Study material: Begin

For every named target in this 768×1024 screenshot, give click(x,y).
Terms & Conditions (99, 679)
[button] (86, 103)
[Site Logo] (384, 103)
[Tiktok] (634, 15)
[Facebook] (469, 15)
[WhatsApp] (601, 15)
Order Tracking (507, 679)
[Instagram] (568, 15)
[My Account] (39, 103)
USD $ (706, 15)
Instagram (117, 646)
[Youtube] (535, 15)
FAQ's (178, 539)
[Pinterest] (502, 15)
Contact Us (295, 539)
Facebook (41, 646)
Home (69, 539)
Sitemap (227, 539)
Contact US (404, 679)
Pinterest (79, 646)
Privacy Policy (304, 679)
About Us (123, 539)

Study material: End

■ What is needed ■
Copy the whole listing above once more, character for character.

■ Answer below ■
For every named target in this 768×1024 screenshot, give click(x,y).
Terms & Conditions (99, 679)
[button] (86, 103)
[Site Logo] (384, 103)
[Tiktok] (634, 15)
[Facebook] (469, 15)
[WhatsApp] (601, 15)
Order Tracking (507, 679)
[Instagram] (568, 15)
[My Account] (39, 103)
USD $ (706, 15)
Instagram (117, 646)
[Youtube] (535, 15)
FAQ's (178, 539)
[Pinterest] (502, 15)
Contact Us (295, 539)
Facebook (41, 646)
Home (69, 539)
Sitemap (227, 539)
Contact US (404, 679)
Pinterest (79, 646)
Privacy Policy (304, 679)
About Us (123, 539)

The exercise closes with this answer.